» **What the task asks**:
Please return the following lines as a JSON list of strings, one string per line, with blank lines left out.
-=-=-
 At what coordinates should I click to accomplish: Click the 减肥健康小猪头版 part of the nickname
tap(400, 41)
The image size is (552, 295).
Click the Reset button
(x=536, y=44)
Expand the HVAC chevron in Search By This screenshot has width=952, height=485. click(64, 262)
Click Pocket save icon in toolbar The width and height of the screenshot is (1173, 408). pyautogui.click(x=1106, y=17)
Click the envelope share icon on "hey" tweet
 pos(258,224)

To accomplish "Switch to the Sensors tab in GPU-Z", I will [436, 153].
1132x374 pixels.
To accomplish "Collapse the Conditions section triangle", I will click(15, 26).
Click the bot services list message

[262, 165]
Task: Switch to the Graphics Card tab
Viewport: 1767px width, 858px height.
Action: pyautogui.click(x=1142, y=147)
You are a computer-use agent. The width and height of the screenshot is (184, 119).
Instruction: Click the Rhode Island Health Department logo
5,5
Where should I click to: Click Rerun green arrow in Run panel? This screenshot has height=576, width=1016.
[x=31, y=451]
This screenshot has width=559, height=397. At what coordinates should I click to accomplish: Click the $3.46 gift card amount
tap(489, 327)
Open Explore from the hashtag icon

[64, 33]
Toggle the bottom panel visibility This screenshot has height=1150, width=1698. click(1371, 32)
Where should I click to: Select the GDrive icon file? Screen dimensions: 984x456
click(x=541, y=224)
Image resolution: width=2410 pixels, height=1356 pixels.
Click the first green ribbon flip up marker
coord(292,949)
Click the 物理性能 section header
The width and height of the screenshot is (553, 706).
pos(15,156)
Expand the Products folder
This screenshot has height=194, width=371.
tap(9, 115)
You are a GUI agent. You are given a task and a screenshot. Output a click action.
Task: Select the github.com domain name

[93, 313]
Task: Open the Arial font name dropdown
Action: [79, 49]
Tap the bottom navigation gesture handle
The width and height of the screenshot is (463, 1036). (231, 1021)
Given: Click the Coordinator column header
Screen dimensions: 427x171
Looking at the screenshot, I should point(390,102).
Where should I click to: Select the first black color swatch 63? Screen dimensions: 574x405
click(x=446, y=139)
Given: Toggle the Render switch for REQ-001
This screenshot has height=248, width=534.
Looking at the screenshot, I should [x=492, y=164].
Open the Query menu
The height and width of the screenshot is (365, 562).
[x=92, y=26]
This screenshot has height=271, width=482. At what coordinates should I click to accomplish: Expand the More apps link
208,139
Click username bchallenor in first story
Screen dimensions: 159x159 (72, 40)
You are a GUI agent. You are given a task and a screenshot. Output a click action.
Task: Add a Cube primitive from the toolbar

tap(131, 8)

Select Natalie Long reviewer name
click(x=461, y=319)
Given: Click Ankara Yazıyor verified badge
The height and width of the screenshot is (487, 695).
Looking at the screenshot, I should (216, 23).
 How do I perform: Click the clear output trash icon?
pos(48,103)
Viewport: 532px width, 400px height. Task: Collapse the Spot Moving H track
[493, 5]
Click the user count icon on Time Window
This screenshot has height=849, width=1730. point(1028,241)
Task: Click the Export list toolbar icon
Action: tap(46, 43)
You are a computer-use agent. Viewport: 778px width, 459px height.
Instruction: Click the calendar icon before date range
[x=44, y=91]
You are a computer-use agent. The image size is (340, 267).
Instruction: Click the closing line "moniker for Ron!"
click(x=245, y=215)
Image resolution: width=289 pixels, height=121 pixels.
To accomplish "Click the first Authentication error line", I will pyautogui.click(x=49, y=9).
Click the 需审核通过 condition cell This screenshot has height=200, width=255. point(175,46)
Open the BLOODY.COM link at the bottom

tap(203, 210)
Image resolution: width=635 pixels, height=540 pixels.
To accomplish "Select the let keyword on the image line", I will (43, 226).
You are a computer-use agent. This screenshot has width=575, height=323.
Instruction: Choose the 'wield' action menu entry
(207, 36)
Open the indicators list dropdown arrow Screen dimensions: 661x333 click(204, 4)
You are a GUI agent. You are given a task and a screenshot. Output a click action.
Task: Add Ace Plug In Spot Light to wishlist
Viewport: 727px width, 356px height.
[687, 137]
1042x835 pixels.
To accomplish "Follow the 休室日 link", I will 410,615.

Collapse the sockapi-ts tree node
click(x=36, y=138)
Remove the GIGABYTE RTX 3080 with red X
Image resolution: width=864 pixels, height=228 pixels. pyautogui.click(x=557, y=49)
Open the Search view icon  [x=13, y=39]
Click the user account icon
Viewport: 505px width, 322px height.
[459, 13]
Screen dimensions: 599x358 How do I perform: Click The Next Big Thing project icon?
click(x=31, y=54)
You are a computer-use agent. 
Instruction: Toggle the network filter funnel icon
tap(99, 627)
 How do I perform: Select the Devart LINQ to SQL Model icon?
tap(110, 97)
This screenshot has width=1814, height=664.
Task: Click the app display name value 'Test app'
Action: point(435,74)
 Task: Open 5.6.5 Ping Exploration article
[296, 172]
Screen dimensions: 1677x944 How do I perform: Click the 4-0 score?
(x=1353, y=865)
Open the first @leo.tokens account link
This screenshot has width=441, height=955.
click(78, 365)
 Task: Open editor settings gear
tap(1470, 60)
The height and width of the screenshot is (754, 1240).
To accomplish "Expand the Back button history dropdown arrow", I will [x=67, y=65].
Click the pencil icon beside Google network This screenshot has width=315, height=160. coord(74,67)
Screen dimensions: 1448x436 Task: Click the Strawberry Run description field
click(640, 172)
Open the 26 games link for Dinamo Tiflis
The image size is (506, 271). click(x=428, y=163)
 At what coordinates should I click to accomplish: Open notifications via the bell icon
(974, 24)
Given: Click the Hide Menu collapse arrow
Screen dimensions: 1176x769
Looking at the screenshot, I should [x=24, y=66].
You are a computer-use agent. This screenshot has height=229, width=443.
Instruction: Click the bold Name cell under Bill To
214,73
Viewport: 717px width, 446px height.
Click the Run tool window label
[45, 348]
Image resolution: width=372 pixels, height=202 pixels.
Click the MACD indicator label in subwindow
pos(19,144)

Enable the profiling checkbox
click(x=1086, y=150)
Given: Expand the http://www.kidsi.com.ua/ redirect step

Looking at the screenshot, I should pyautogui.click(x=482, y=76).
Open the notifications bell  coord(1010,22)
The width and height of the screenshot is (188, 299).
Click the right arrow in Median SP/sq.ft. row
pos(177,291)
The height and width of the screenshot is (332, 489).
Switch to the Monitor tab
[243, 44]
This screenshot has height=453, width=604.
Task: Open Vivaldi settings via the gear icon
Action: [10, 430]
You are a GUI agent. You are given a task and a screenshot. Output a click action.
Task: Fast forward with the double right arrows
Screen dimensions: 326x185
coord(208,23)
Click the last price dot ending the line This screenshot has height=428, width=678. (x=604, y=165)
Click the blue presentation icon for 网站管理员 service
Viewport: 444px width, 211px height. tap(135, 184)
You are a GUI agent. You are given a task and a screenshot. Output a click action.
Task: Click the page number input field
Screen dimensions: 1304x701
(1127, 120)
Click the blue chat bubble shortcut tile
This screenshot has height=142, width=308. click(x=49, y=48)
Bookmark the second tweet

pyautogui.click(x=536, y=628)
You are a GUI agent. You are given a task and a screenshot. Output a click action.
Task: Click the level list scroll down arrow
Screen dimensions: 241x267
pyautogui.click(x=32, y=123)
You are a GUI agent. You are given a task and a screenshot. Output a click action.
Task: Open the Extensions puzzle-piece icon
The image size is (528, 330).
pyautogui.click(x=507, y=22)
-=-=-
» **Exercise response**:
[
  " At what coordinates should I click to accomplish: Click the 减肥健康小猪头版 part of the nickname",
  "tap(400, 41)",
  "The image size is (552, 295).",
  "Click the Reset button",
  "(x=536, y=44)",
  "Expand the HVAC chevron in Search By This screenshot has width=952, height=485. click(64, 262)",
  "Click Pocket save icon in toolbar The width and height of the screenshot is (1173, 408). pyautogui.click(x=1106, y=17)",
  "Click the envelope share icon on \"hey\" tweet",
  " pos(258,224)",
  "To accomplish \"Switch to the Sensors tab in GPU-Z\", I will [436, 153].",
  "1132x374 pixels.",
  "To accomplish \"Collapse the Conditions section triangle\", I will click(15, 26).",
  "Click the bot services list message",
  "[262, 165]",
  "Task: Switch to the Graphics Card tab",
  "Viewport: 1767px width, 858px height.",
  "Action: pyautogui.click(x=1142, y=147)",
  "You are a computer-use agent. The width and height of the screenshot is (184, 119).",
  "Instruction: Click the Rhode Island Health Department logo",
  "5,5",
  "Where should I click to: Click Rerun green arrow in Run panel? This screenshot has height=576, width=1016.",
  "[x=31, y=451]",
  "This screenshot has width=559, height=397. At what coordinates should I click to accomplish: Click the $3.46 gift card amount",
  "tap(489, 327)",
  "Open Explore from the hashtag icon",
  "[64, 33]",
  "Toggle the bottom panel visibility This screenshot has height=1150, width=1698. click(1371, 32)",
  "Where should I click to: Select the GDrive icon file? Screen dimensions: 984x456",
  "click(x=541, y=224)",
  "Image resolution: width=2410 pixels, height=1356 pixels.",
  "Click the first green ribbon flip up marker",
  "coord(292,949)",
  "Click the 物理性能 section header",
  "The width and height of the screenshot is (553, 706).",
  "pos(15,156)",
  "Expand the Products folder",
  "This screenshot has height=194, width=371.",
  "tap(9, 115)",
  "You are a GUI agent. You are given a task and a screenshot. Output a click action.",
  "Task: Select the github.com domain name",
  "[93, 313]",
  "Task: Open the Arial font name dropdown",
  "Action: [79, 49]",
  "Tap the bottom navigation gesture handle",
  "The width and height of the screenshot is (463, 1036). (231, 1021)",
  "Given: Click the Coordinator column header",
  "Screen dimensions: 427x171",
  "Looking at the screenshot, I should point(390,102).",
  "Where should I click to: Select the first black color swatch 63? Screen dimensions: 574x405",
  "click(x=446, y=139)",
  "Given: Toggle the Render switch for REQ-001",
  "This screenshot has height=248, width=534.",
  "Looking at the screenshot, I should [x=492, y=164].",
  "Open the Query menu",
  "The height and width of the screenshot is (365, 562).",
  "[x=92, y=26]",
  "This screenshot has height=271, width=482. At what coordinates should I click to accomplish: Expand the More apps link",
  "208,139",
  "Click username bchallenor in first story",
  "Screen dimensions: 159x159 (72, 40)",
  "You are a GUI agent. You are given a task and a screenshot. Output a click action.",
  "Task: Add a Cube primitive from the toolbar",
  "tap(131, 8)",
  "Select Natalie Long reviewer name",
  "click(x=461, y=319)",
  "Given: Click Ankara Yazıyor verified badge",
  "The height and width of the screenshot is (487, 695).",
  "Looking at the screenshot, I should (216, 23).",
  " How do I perform: Click the clear output trash icon?",
  "pos(48,103)",
  "Viewport: 532px width, 400px height. Task: Collapse the Spot Moving H track",
  "[493, 5]",
  "Click the user count icon on Time Window",
  "This screenshot has height=849, width=1730. point(1028,241)",
  "Task: Click the Export list toolbar icon",
  "Action: tap(46, 43)",
  "You are a computer-use agent. Viewport: 778px width, 459px height.",
  "Instruction: Click the calendar icon before date range",
  "[x=44, y=91]",
  "You are a computer-use agent. The image size is (340, 267).",
  "Instruction: Click the closing line \"moniker for Ron!\"",
  "click(x=245, y=215)",
  "Image resolution: width=289 pixels, height=121 pixels.",
  "To accomplish \"Click the first Authentication error line\", I will pyautogui.click(x=49, y=9).",
  "Click the 需审核通过 condition cell This screenshot has height=200, width=255. point(175,46)",
  "Open the BLOODY.COM link at the bottom",
  "tap(203, 210)",
  "Image resolution: width=635 pixels, height=540 pixels.",
  "To accomplish \"Select the let keyword on the image line\", I will (43, 226).",
  "You are a computer-use agent. This screenshot has width=575, height=323.",
  "Instruction: Choose the 'wield' action menu entry",
  "(207, 36)",
  "Open the indicators list dropdown arrow Screen dimensions: 661x333 click(204, 4)",
  "You are a GUI agent. You are given a task and a screenshot. Output a click action.",
  "Task: Add Ace Plug In Spot Light to wishlist",
  "Viewport: 727px width, 356px height.",
  "[687, 137]",
  "1042x835 pixels.",
  "To accomplish \"Follow the 休室日 link\", I will 410,615.",
  "Collapse the sockapi-ts tree node",
  "click(x=36, y=138)",
  "Remove the GIGABYTE RTX 3080 with red X",
  "Image resolution: width=864 pixels, height=228 pixels. pyautogui.click(x=557, y=49)",
  "Open the Search view icon  [x=13, y=39]",
  "Click the user account icon",
  "Viewport: 505px width, 322px height.",
  "[459, 13]",
  "Screen dimensions: 599x358 How do I perform: Click The Next Big Thing project icon?",
  "click(x=31, y=54)",
  "You are a computer-use agent. ",
  "Instruction: Toggle the network filter funnel icon",
  "tap(99, 627)",
  " How do I perform: Select the Devart LINQ to SQL Model icon?",
  "tap(110, 97)",
  "This screenshot has width=1814, height=664.",
  "Task: Click the app display name value 'Test app'",
  "Action: point(435,74)",
  " Task: Open 5.6.5 Ping Exploration article",
  "[296, 172]",
  "Screen dimensions: 1677x944 How do I perform: Click the 4-0 score?",
  "(x=1353, y=865)",
  "Open the first @leo.tokens account link",
  "This screenshot has width=441, height=955.",
  "click(78, 365)",
  " Task: Open editor settings gear",
  "tap(1470, 60)",
  "The height and width of the screenshot is (754, 1240).",
  "To accomplish \"Expand the Back button history dropdown arrow\", I will [x=67, y=65].",
  "Click the pencil icon beside Google network This screenshot has width=315, height=160. coord(74,67)",
  "Screen dimensions: 1448x436 Task: Click the Strawberry Run description field",
  "click(640, 172)",
  "Open the 26 games link for Dinamo Tiflis",
  "The image size is (506, 271). click(x=428, y=163)",
  " At what coordinates should I click to accomplish: Open notifications via the bell icon",
  "(974, 24)",
  "Given: Click the Hide Menu collapse arrow",
  "Screen dimensions: 1176x769",
  "Looking at the screenshot, I should [x=24, y=66].",
  "You are a computer-use agent. This screenshot has height=229, width=443.",
  "Instruction: Click the bold Name cell under Bill To",
  "214,73",
  "Viewport: 717px width, 446px height.",
  "Click the Run tool window label",
  "[45, 348]",
  "Image resolution: width=372 pixels, height=202 pixels.",
  "Click the MACD indicator label in subwindow",
  "pos(19,144)",
  "Enable the profiling checkbox",
  "click(x=1086, y=150)",
  "Given: Expand the http://www.kidsi.com.ua/ redirect step",
  "Looking at the screenshot, I should pyautogui.click(x=482, y=76).",
  "Open the notifications bell  coord(1010,22)",
  "The width and height of the screenshot is (188, 299).",
  "Click the right arrow in Median SP/sq.ft. row",
  "pos(177,291)",
  "The height and width of the screenshot is (332, 489).",
  "Switch to the Monitor tab",
  "[243, 44]",
  "This screenshot has height=453, width=604.",
  "Task: Open Vivaldi settings via the gear icon",
  "Action: [10, 430]",
  "You are a GUI agent. You are given a task and a screenshot. Output a click action.",
  "Task: Fast forward with the double right arrows",
  "Screen dimensions: 326x185",
  "coord(208,23)",
  "Click the last price dot ending the line This screenshot has height=428, width=678. (x=604, y=165)",
  "Click the blue presentation icon for 网站管理员 service",
  "Viewport: 444px width, 211px height. tap(135, 184)",
  "You are a GUI agent. You are given a task and a screenshot. Output a click action.",
  "Task: Click the page number input field",
  "Screen dimensions: 1304x701",
  "(1127, 120)",
  "Click the blue chat bubble shortcut tile",
  "This screenshot has height=142, width=308. click(x=49, y=48)",
  "Bookmark the second tweet",
  "pyautogui.click(x=536, y=628)",
  "You are a GUI agent. You are given a task and a screenshot. Output a click action.",
  "Task: Click the level list scroll down arrow",
  "Screen dimensions: 241x267",
  "pyautogui.click(x=32, y=123)",
  "You are a GUI agent. You are given a task and a screenshot. Output a click action.",
  "Task: Open the Extensions puzzle-piece icon",
  "The image size is (528, 330).",
  "pyautogui.click(x=507, y=22)"
]